In practice, accuracy of classification may be tested in four ways: 1) field checks at selected points (usually non-rigorous and subjective) chosen either at random or along a grid; 2) estimate (non-rigorous) of agreement on theme or class identify between class map and reference maps, determinedusually by overlaying one on the other(s); 3) statistical analysis (rigorous) of numerical data developed in sampling, measuring, and processing data, using such tests as root mean square, standard error, analysis of variance, correlation coefficients, linear or multiple regression analysis, and Chi-square testing (see any standard text on statistics for explanation of these tests); and 4) confusion matrix calculations (rigorous). This last approach is best explained by the writer's study made of a subscene from a July, 1977 Landsat image that includes Elkton, Maryland (top center).
A 1:24,000 aerial photo that falls within this subscene was acquired from the EPA. Starting with a field visit in August, 1977 during the same growing season as the July overpass, the crops in many individual farms located in the photo were identified, of which about 12 were selected as training sites.

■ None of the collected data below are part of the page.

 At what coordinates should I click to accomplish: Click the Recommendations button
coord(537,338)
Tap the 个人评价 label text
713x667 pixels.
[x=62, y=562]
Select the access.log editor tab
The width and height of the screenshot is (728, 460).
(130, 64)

Most were either corn or soybeans; others were mainly barley and wheat. A Maximum Likelihood supervised classification was then run, as shown below,
and printed out as a transparency; This was overlaid on to a rescaled aerial photo until field patterns approximately matched. With the class identities in the photo as the standard, the number of pixels correctly assigned to each class and those misassigned to other classes were arranged in the confusion matrix used to produce the summary information shown in Table 13-2, listing errors of commission, omission, and overall accuracies.
Errors of commission result when pixels associated with a class are incorrectly identified as other classes, or from improperly separating a single class into two or more classes. Errors of omission occur whenever pixels that should have been identified as belonging to a particular class were simply not recognized as present. Mapping accuracy for each class is stated as the number of correctly identified pixels within the total in the displayed area divided by that number plus error pixels of commission and omission. To illustrate, in the table, of the 43 pixels classed as corn by photointerpretation and ground checks, 25 of these were assigned to corn in the Landsat classification, leaving 18/43 = 42% as the error of omission; likewise, of the 43, 7 were improperly identified as other than corn, producing a commission error of 16%. Once these errors are determined by reference to "ground truth", they can be reduced by selecting new training sites and reclassifying, by renaming classes or creating new ones, by combining them, or by using different classifiers. With each set of changes, the classification procedure is iterated until a final level of acceptable accuracy is reached.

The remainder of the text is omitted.